London 2012 chief says he supports Dow sponsorship
The chairman of London's 2012 Olympic organizing committee said Sunday that he is comfortable with having Dow Chemical participate as a sponsor of the games despite criticism over its links to a gas leak in India that killed thousands.
An estimated 15,000 people died in 1984 when gas leaked out of a Union Carbide pesticide plant in the central Indian city of Bhopal. Dow bought Union Carbide in 2001 and says legal claims from the disaster have been resolved.
Victims of the accident, as well as former Indian Olympians and officials, have been pressuring Olympic organizers to drop Dow as a sponsor. Less than two weeks ago, protesters in Bhopal burned an effigy of the head of the Olympic organizing committee, Sebastian Coe.
On Sunday, Coe defended Dow's involvement.
''Of course I understand the human scale of that suffering, but these are two very different issues,'' he said.
The U.S.-based chemical manufacturer will pay for a curtain-style wrap to encircle the Olympic Stadium in east London under a deal announced in August.
In India, survivors and their advocates say the wrap project with Dow ignores the immense pain they have suffered since Dec. 3, 1984, when gas and chemicals leaked out of the pesticide plant, which was owned and operated by an Indian subsidiary of Union Carbide. The world's worst industrial accident killed 15,000 people and injured 500,000, according to the Indian government, and is being blamed for major local health problems 27 years later.
Union Carbide paid $470 million as compensation for those killed or injured. The Indian government is seeking an additional $1.7 billion for the victims.
''Dow were never the operators or the owners of that chemical plant in 1984, nor were they the operators or the owners of the plant in 1989 when the final settlement was agreed,'' Coe told reporters in Beijing. ''And in fact, that final settlement was upheld on two separate occasions by the Indian supreme court.''
''Dow only became the major shareholders in that company in 2001, some 17 years after the tragedy,'' he said.
Coe said Dow ''came up by some distance with the most sustainable offer'' to put the wrap around the Olympic Stadium.
''I feel comfortable having analyzed the history of this case,'' he said.
Coe was in Beijing to attend the International Paralympic Committee general assembly.
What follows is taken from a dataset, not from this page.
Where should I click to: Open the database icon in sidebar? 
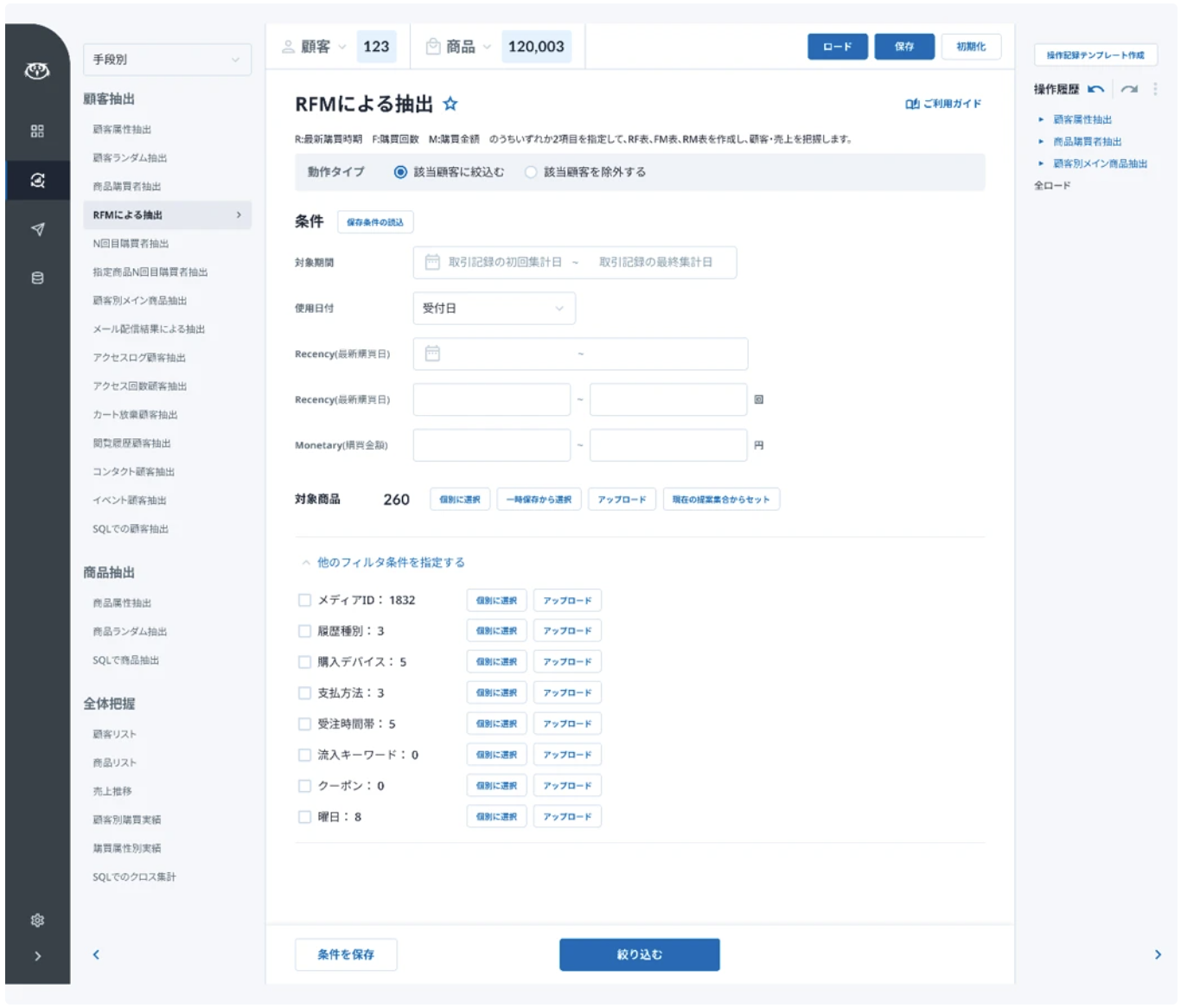click(37, 278)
He announced Sunday that Chinese state broadcaster China Central Television would be the exclusive broadcaster for next year's Paralympic Games in London.
Also on Sunday, Coe presented a set of Olympic bicycles to the British Embassy in Beijing to highlight London's preparations for environmentally green and sustainable games.
The Chinese-made bikes are for embassy staff to use on official business.